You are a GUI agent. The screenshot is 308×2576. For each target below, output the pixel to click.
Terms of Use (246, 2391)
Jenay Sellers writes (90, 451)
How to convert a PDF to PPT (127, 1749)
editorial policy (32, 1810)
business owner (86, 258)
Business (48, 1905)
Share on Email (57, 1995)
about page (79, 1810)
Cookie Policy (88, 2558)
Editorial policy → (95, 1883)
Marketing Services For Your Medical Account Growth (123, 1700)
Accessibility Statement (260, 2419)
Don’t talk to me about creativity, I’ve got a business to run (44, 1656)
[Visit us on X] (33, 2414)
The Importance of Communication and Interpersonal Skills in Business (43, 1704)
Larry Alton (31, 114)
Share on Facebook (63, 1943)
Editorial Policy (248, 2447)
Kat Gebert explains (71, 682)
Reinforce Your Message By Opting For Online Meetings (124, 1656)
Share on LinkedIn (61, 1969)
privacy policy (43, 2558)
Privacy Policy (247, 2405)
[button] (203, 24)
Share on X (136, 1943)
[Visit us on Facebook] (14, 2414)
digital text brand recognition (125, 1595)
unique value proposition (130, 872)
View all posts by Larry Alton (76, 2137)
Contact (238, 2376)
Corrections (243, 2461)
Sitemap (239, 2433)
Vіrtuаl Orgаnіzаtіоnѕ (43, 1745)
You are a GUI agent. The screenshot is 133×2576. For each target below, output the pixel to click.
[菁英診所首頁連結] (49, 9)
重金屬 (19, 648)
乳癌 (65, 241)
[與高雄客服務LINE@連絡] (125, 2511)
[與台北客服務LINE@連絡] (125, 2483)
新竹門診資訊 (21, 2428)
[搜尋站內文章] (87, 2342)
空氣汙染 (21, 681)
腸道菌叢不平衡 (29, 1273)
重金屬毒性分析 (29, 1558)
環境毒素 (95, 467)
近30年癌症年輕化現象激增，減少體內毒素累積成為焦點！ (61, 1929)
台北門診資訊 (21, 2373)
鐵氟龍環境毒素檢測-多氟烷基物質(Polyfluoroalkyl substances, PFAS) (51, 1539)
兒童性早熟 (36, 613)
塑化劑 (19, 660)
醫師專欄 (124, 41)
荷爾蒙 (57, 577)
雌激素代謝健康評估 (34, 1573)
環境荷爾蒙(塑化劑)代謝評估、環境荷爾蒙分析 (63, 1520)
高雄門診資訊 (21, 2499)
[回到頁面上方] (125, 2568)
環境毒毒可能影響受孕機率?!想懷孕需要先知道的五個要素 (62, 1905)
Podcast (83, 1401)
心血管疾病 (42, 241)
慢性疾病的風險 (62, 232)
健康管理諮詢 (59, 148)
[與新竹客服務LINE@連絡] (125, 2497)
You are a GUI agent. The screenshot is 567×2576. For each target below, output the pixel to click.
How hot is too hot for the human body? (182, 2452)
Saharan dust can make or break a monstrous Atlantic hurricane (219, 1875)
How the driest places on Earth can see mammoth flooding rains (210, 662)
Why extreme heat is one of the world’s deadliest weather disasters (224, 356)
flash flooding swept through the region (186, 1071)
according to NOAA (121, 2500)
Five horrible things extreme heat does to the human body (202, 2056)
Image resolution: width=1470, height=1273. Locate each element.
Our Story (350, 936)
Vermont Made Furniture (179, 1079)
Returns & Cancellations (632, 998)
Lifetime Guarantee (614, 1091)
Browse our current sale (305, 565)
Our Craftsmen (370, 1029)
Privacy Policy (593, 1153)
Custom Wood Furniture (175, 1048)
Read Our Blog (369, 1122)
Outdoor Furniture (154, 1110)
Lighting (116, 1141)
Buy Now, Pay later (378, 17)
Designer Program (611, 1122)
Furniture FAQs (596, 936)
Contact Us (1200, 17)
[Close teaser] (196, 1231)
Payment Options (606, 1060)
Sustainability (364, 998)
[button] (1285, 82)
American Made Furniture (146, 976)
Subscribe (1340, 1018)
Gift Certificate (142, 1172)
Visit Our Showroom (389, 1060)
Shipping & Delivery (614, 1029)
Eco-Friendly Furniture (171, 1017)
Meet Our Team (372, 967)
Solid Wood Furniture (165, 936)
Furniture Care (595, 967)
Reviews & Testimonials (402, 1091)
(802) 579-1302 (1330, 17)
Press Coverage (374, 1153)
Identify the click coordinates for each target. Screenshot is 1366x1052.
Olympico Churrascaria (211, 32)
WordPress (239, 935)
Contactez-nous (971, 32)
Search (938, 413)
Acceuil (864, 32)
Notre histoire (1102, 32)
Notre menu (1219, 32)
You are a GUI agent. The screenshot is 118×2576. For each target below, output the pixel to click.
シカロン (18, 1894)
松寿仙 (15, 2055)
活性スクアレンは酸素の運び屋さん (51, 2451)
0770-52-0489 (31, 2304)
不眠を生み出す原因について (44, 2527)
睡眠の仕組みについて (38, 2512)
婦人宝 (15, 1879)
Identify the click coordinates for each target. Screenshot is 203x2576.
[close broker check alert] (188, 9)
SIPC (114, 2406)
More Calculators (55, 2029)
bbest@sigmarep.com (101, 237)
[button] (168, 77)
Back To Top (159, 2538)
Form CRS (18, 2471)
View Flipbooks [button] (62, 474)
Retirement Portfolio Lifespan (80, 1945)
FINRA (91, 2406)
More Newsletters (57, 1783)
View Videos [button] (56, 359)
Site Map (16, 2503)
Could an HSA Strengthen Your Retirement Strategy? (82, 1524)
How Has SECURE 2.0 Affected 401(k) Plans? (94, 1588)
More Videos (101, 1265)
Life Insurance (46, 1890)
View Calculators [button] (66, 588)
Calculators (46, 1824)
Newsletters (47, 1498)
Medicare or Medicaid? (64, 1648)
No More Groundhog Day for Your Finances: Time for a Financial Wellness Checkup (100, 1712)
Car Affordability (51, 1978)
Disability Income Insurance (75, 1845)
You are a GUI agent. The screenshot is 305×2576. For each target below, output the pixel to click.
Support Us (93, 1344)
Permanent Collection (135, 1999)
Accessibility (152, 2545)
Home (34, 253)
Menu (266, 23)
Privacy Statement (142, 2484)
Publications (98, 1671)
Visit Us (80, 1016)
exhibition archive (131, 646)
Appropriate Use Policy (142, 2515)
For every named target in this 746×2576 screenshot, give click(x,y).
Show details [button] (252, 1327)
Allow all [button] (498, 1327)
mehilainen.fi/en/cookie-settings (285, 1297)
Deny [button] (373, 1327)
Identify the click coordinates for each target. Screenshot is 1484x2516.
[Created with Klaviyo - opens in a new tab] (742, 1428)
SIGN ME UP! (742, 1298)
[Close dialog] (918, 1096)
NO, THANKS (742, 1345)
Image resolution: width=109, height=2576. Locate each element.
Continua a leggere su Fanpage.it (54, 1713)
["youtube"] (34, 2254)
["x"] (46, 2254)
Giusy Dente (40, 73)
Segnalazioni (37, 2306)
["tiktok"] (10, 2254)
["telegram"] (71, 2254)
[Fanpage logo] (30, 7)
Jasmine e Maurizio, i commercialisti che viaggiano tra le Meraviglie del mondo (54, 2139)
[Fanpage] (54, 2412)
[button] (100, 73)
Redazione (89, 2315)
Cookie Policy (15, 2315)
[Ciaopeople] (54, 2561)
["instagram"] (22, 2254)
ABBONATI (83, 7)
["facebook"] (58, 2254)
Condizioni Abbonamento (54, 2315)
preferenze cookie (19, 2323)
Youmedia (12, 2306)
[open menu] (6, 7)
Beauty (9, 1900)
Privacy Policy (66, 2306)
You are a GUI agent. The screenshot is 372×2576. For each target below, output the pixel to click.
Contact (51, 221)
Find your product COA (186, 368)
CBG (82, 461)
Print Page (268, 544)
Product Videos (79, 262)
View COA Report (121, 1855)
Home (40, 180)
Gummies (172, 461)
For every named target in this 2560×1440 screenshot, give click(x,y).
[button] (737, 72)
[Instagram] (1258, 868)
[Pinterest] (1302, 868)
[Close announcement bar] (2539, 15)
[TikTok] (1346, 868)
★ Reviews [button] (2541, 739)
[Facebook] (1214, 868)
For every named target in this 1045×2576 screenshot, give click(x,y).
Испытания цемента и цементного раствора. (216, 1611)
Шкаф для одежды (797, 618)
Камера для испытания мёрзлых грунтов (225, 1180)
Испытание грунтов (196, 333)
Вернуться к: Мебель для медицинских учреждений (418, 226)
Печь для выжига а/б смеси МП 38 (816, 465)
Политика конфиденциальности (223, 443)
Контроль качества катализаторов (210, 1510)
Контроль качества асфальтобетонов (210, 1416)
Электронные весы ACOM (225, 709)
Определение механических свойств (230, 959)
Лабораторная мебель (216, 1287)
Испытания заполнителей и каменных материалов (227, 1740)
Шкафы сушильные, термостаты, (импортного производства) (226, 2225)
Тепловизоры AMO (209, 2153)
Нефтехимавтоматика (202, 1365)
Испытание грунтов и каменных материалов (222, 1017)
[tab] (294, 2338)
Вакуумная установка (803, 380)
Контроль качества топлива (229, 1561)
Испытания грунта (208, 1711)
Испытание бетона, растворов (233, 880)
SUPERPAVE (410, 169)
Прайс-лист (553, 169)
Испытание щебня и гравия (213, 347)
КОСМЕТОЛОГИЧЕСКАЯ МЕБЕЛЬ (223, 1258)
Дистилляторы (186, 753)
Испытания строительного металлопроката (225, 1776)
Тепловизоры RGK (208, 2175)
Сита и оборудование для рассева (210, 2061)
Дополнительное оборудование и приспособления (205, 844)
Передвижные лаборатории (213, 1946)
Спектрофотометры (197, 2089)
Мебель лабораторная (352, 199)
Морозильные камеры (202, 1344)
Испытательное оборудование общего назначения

________

**EXERCISE INSTRUCTIONS:**
Return the lines exactly as they stand, please. Start at the top of the material and finish with the line where "The Importance of" appears.

**TASK RESULT:**
You are a GUI agent. The screenshot is 308×2576. For each target below, output the pixel to click.
Terms of Use (246, 2391)
Jenay Sellers writes (90, 451)
How to convert a PDF to PPT (127, 1749)
editorial policy (32, 1810)
business owner (86, 258)
Business (48, 1905)
Share on Email (57, 1995)
about page (79, 1810)
Cookie Policy (88, 2558)
Editorial policy → (95, 1883)
Marketing Services For Your Medical Account Growth (123, 1700)
Accessibility Statement (260, 2419)
Don’t talk to me about creativity, I’ve got a business to run (44, 1656)
[Visit us on X] (33, 2414)
The Importance of Communication and Interpersonal Skills in Business (43, 1704)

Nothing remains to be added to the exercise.